Rotenone induces cell death in primary dopaminergic culture by increasing ROS production and inhibiting mitochondrial respiration

Abstract

Although the definite etiology of Parkinson's disease is still unclear, increasing evidence has suggested an important role for environmental factors such as exposure to pesticides in increasing the risk of developing Parkinson's disease. In the present study, primary cultures prepared from embryonic mouse mesencephala were applied to investigate the toxic effects and underlying mechanisms of rotenone-induced neuronal cell death relevant to Parkinson's disease. Results revealed that rotenone destroyed dopaminergic neurons in a dose- and time-dependent manner. Consistent with the cytotoxic effect of rotenone as evidenced by dopaminergic cell loss, it significantly increased the release of lactate dehydrogenase into the culture medium, the number of necrotic cells in the culture and the number of nuclei showing apoptotic features. Rotenone exerted toxicity by decreasing the mitochondrial membrane potential, increasing reactive oxygen species production and shifting respiration to a more anaerobic state.

Introduction

Parkinson's disease (PD) is one of the most common neurodegenerative disorders and is characterized by the selective loss of dopaminergic neurons in the substantia nigra pars compacta (SNpc) and subsequent decrease of dopamine levels in the striatum, the main target innervated by these neurons (Shimizu et al., 2003). Although, the disease symptoms and neuropathology have been well characterized, the exact etiology and the mechanisms underlying the degeneration of nigral dopaminergic neurons are still unknown. On the other hand, several epidemiological and case control studies revealed that certain pesticides and other environmental factors such as farming, rural living and well water consumption have a strong correlation with an increased incidence of non-familial PD (Kitazawa et al., 2001, Gao et al., 2002, Wang et al., 2002, Sherer et al., 2003, Di Monte, 2003, Shimizu et al., 2003). Non-familial PD represents more than 90% of all PD cases and its onset occurs typically after 50 years of age (Moghal et al., 1994, Langston, 1998). An additional environmental risk for PD is occupational exposure to certain metals, most notably manganese (Gorell et al., 1999, Racette et al., 2001). Moreover, many pesticides and manganese are able to cause mitochondrial dysfunction by inhibiting complex I of the respiratory chain (Hollingworth et al., 1994, Gavin et al., 1999).

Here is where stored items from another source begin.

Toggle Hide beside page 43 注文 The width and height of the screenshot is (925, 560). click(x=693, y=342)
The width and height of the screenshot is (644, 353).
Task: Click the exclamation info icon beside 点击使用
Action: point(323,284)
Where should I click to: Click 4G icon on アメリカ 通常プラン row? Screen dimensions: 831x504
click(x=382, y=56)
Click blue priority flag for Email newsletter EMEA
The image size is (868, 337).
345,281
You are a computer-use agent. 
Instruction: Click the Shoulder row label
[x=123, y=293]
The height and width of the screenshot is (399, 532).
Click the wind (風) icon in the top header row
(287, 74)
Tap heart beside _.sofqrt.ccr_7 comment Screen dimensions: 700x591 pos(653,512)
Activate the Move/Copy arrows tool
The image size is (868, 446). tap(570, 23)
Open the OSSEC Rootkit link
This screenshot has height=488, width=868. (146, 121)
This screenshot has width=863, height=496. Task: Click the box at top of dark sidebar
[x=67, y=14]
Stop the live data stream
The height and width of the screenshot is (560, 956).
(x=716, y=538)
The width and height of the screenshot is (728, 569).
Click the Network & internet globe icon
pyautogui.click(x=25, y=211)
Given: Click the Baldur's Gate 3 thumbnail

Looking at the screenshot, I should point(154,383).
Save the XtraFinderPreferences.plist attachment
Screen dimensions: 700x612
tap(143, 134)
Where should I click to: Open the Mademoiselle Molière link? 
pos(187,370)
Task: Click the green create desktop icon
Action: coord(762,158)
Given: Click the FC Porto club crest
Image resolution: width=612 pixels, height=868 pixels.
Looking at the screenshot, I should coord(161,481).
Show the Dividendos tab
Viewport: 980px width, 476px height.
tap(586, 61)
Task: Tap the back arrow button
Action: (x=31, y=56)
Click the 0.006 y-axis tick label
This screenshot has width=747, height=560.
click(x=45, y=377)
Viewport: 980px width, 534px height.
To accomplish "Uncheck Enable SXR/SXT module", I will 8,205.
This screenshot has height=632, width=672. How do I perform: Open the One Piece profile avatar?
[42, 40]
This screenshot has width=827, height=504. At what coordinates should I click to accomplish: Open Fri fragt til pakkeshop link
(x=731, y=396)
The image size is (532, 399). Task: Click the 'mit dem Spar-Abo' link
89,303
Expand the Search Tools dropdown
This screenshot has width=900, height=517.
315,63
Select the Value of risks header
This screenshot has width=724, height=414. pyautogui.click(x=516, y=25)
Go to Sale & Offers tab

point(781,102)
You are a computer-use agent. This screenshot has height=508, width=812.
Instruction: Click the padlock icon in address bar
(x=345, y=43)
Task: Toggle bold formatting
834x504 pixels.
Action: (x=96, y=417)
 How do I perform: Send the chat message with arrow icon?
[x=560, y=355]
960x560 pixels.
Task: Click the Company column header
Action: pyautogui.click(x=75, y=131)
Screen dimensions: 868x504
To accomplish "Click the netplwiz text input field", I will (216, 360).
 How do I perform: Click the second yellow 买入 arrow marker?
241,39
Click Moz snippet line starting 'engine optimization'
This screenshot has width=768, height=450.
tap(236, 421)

Rotenone, a naturally occurring compound derived from the roots of Derris and Lonchorcarpus plants species, is the active ingredient in hundreds of pesticide products widely used as a household insecticide and as a tool for eradicating nuisance fish populations in lakes and reservoirs (Betarbet et al., 2000). Because rotenone is extremely hydrophobic, it crosses biological membranes easily and does not depend on the dopamine transporter for access to the cytoplasm of dopaminergic neurons (Betarbet et al., 2000, Greenamyre et al., 2001). Rotenone is also a classical, well-characterized and high-affinity specific inhibitor of mitochondrial NADH dehydrogenase (complex I), one of the five enzymes complexes of the inner mitochondrial membrane involved in oxidative phosphorylation (Betarbet et al., 2000, Thiffault et al., 2000).

Treatment with rotenone or paraquat as new model substances for selective nigrostriatal damage is a matter of debate. On the one hand, rotenone has been shown to lead to selective dopaminergic cell death in vivo. In this context, Betarbet et al. (2000) and Sherer et al. (2003) reported selective nigrostriatal dopaminergic degeneration in rats infused intravenously or subcutaneously with rotenone, although rotenone also induced degeneration of non-dopaminergic neurons in both the basal ganglia and the brainstem (Hirsch et al., 2003). On the other hand, in in vitro models, it was reported that dopaminergic neurons were more sensitive to rotenone-induced toxicity than other neuronal cells and glial cells (Ahmadi et al., 2003, Kweon et al., 2004, Moon et al., 2005), but non-dopaminergic neurons were reduced by rotenone in primary mesencephalic culture as well (Nakamura et al., 2000, Sakka et al., 2003).

Here, we used primary dopaminergic cultures from embryonic mouse mesencephala to investigate in detail potential molecular mechanisms underlying the degeneration of dopaminergic neurons induced by rotenone. The direct toxicity of rotenone to dopaminergic neurons was identified by immunocytochemical staining. Fluorescence staining techniques were applied to measure necrosis/apoptosis, mitochondrial membrane potential (Δψ_m) and reactive oxygen species (ROS) formation in the overall culture. Determination of lactate dehydrogenase (LDH) and lactate in the culture medium reflected the condition of the overall culture as well. We demonstrate that rotenone destroyed dopaminergic neurons in a dose- and time-dependent manner. Furthermore, blocking of mitochondrial respiration and increasing ROS formation played an important role in rotenone toxicity.